O governo federal publicou no Diário Oficial da União desta sexta-feira (21/7) o Decreto 9.101/17, que reajusta as alíquotas de PIS e Cofins sobre a importação e a comercialização de gasolina, óleo diesel, gás liquefeito de petróleo (GLP), querosene de aviação e álcool. A alíquota subirá de R$ 0,3816 para R$ 0,7925 para o litro da gasolina e de R$ 0,2480 para R$ 0,4615 para o diesel nas refinarias. Para o litro do etanol, a alíquota passará de R$ 0,12 para R$ 0,1309 para o produtor. Para o distribuidor, a alíquota, atualmente zerada, será de R$ 0,1964.

A medida é claramente impopular. O presidente Michel Temer, que desembargou ontem de noite na Argentina para participar da reunião da Cúpula do Mercosul, acredita, no entanto, que a população “vai compreender”. O governo estima que a medida vai resultar na arrecadação extra de R$ 10 bilhões.

“É uma natural reação econômica, ninguém quer tributo. Quando todos compreenderem que é fundamental para incentivar o crescimento, para manter a meta fiscal, para dar estabilidade ao país e para não produzir nenhum ato que seja fantasioso ou enganoso para o povo, essa matéria logo será superada”, disse em entrevista após participar da sessão plenário da reunião de Cúpula do Mercosul em Mendoza, na Argentina.

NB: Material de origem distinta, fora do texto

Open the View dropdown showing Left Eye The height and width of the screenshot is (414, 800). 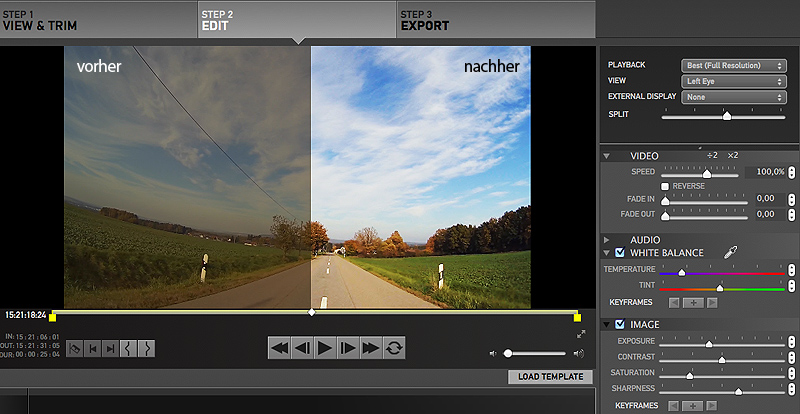(x=733, y=81)
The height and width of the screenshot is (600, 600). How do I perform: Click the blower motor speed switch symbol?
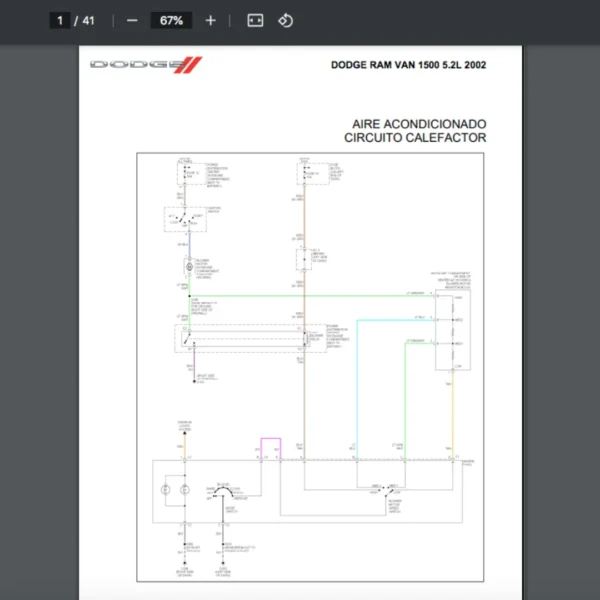click(389, 489)

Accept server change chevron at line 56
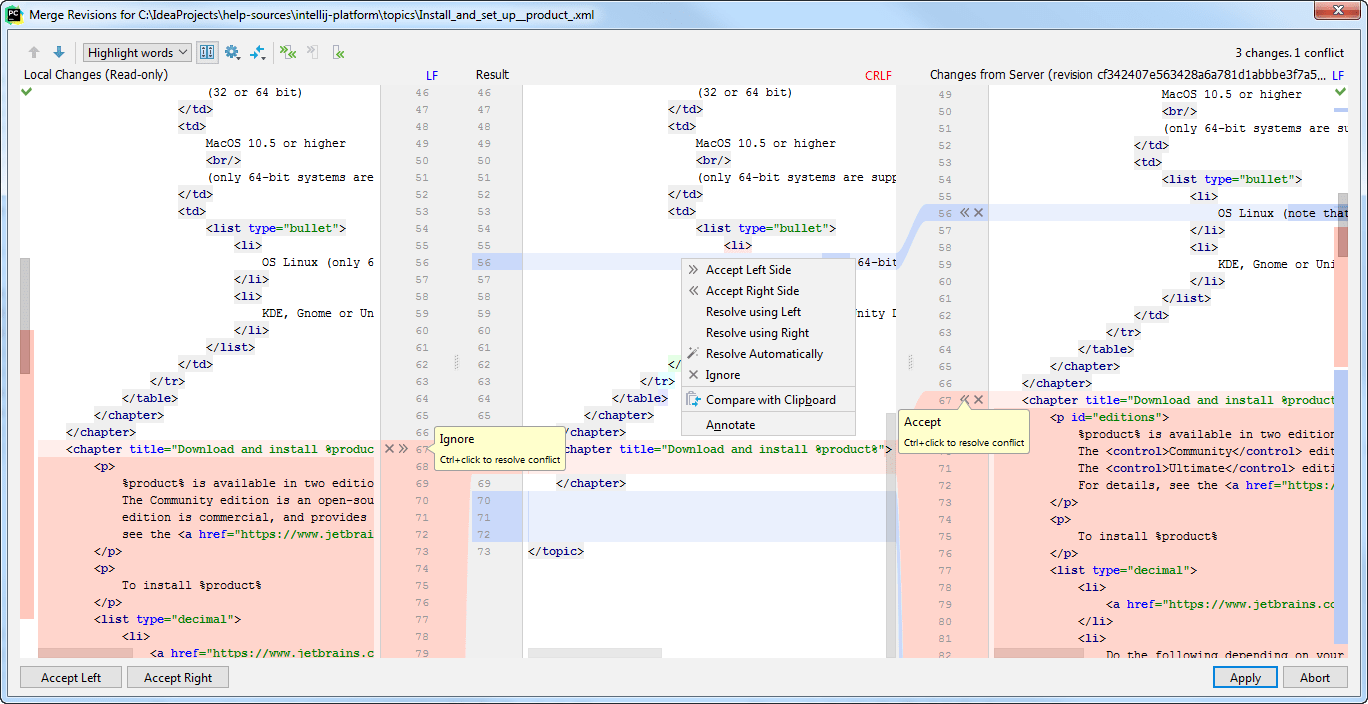(964, 212)
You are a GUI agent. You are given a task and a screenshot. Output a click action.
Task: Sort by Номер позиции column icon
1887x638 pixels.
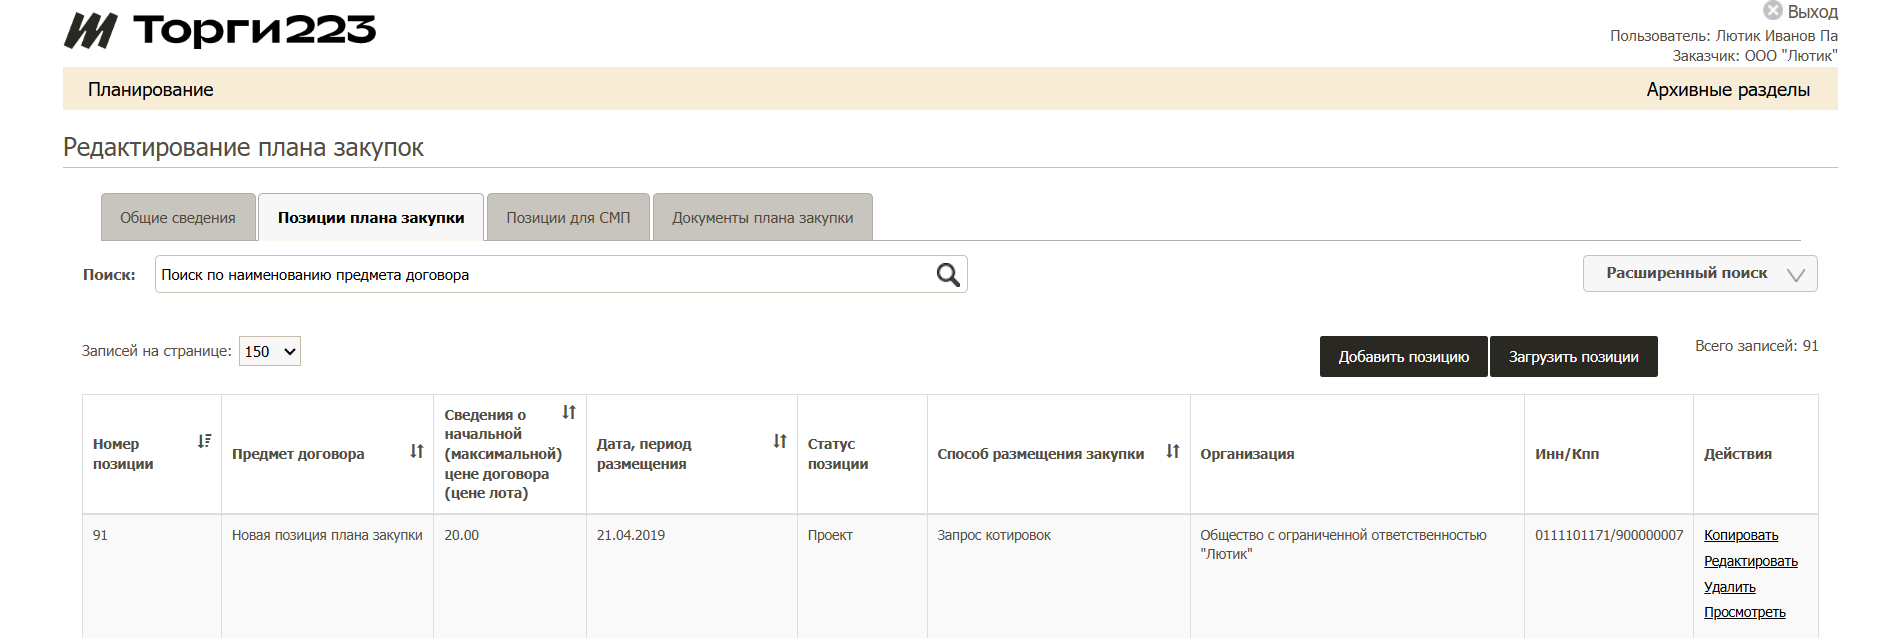click(x=204, y=441)
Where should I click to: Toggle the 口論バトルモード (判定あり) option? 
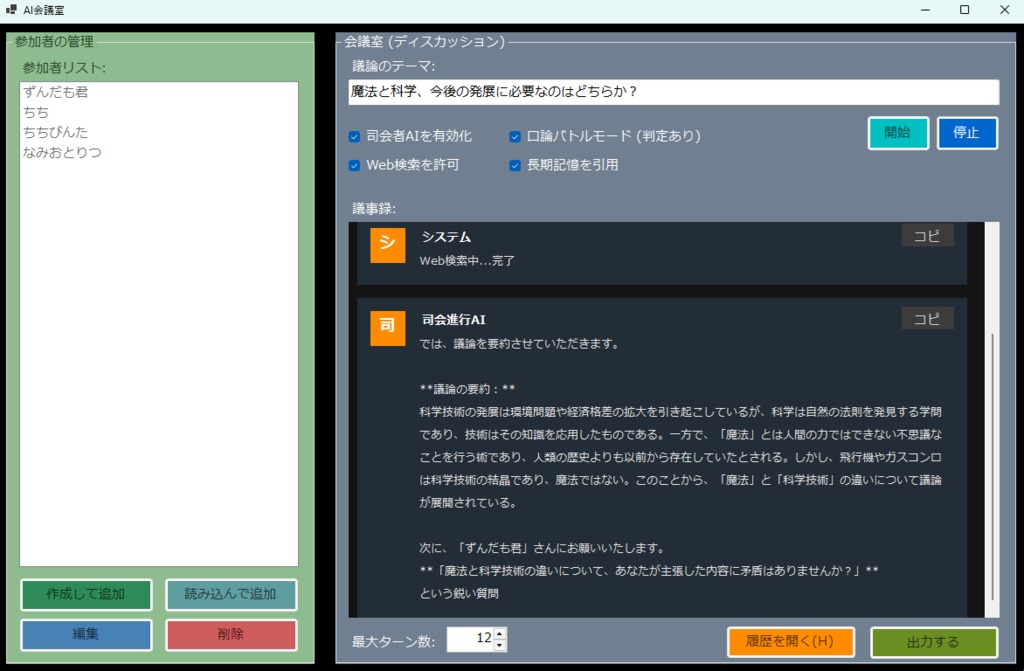pyautogui.click(x=513, y=137)
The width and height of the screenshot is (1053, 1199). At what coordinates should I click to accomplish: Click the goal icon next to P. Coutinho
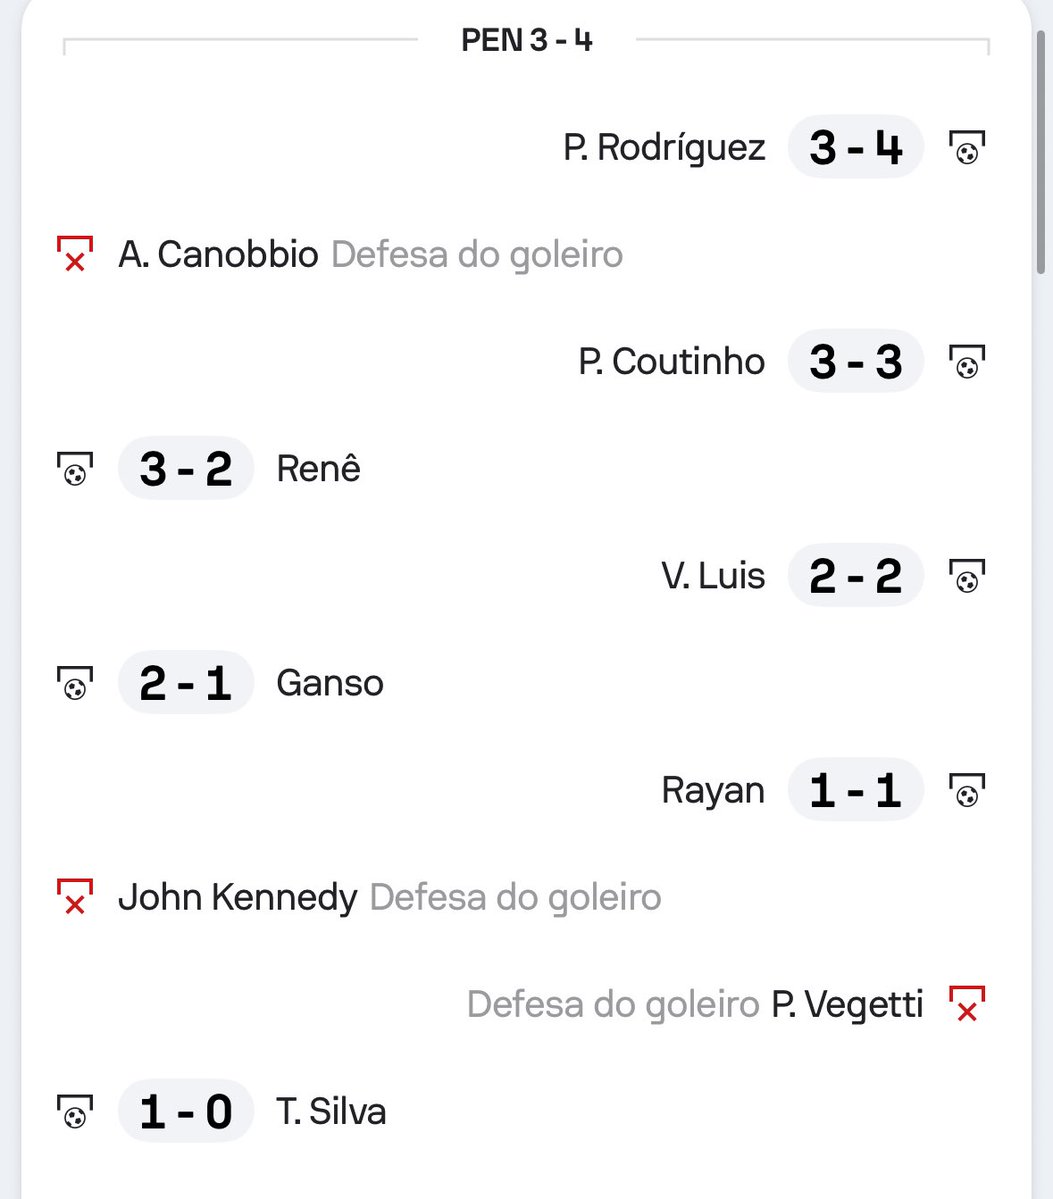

O mercado já precifica a decisão. Ontem, logo após o ministro da Fazenda, Henrique Meirelles, anunciar a medida, economistas já estimavam impacto de 0,51 ponto percentual na inflação. Pela manhã, a prévia da inflação havia surpreendido positivamente o mercado com deflação de 0,18%.

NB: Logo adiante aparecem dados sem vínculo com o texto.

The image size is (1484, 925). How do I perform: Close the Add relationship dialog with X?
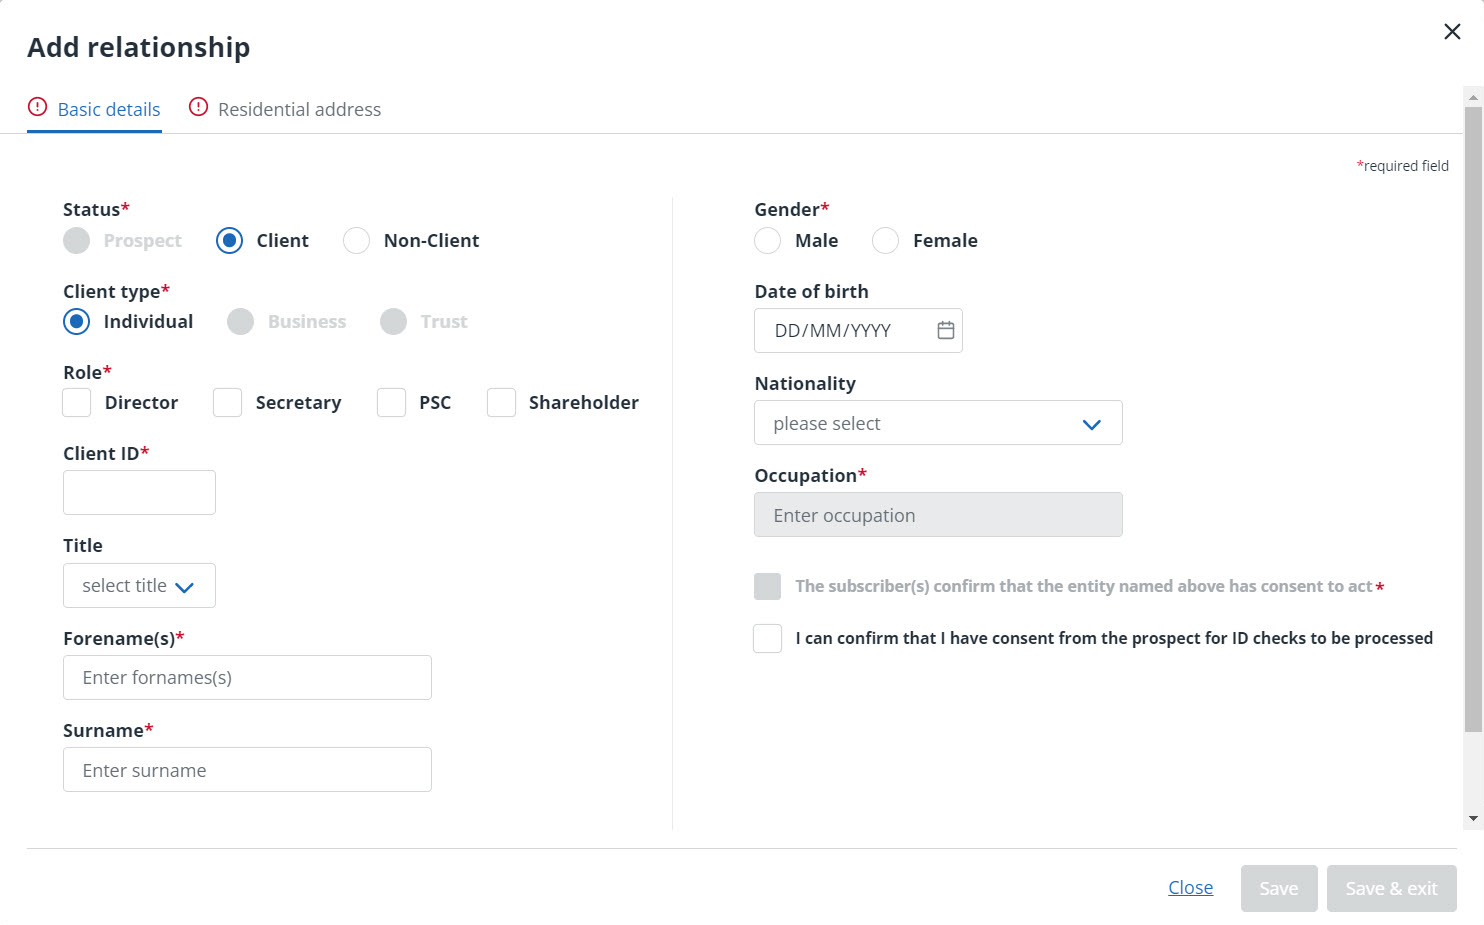click(1452, 32)
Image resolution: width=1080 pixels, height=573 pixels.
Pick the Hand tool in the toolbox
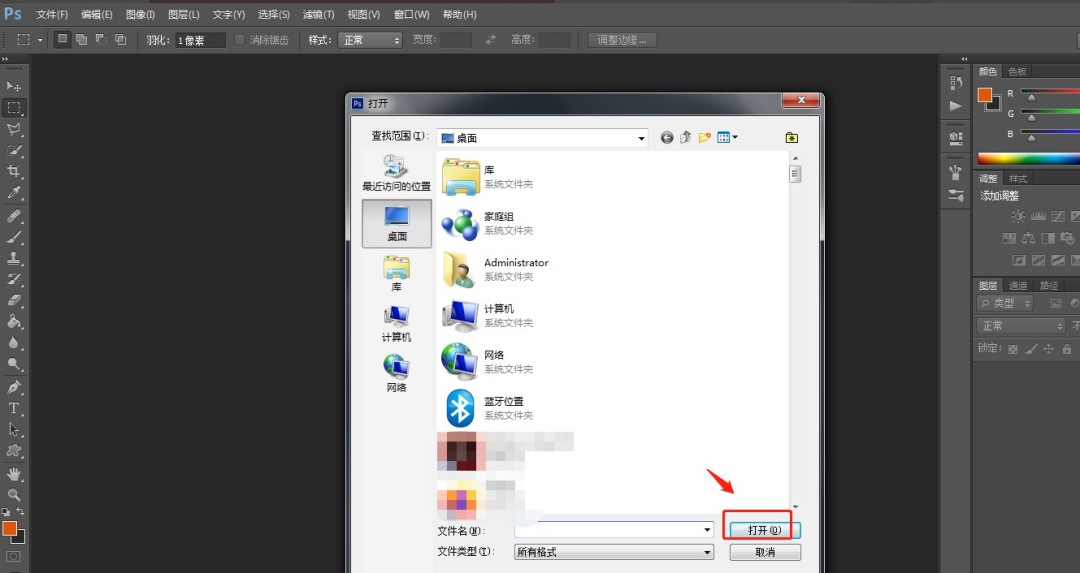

A indústria já se uniu contra a medida. A Firjan soltou nota na noite de ontem dizendo que o país precisa de reformas e não aumento de impostos. O presidente da Fiesp, Paulo Skaf, se disse indignado. “Ministro, aumentar imposto não vai resolver a crise; pelo contrário, irá agravá-la bem no momento em que a atividade econômica já dá sinais de retomada, com impactos positivos na arrecadação em junho”, afirmou em nota oficial.

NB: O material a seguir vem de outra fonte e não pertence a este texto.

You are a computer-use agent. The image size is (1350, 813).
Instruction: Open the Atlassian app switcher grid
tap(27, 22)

Fato é que elevar impostos está no radar da equipe econômica desde o governo Dilma Rousseff, que tentou em 2016 recriar a CPMF, tendo como opositor o próprio Michel Temer, na época vice-presidente. Nas redes sociais, muitos temem os impactos da medida nos fretes dos produtos e no preço do transporte público.

O governo também contingenciará mais R$ 5,9 bilhões de despesas não obrigatórias do Orçamento. Os novos cortes serão detalhados nesta sexta-feira, quando o Ministério do Planejamento divulgará o Relatório Bimestral de Receitas e Despesas. Publicado a cada dois meses, o documento contém previsões sobre a economia e a programação orçamentária do ano.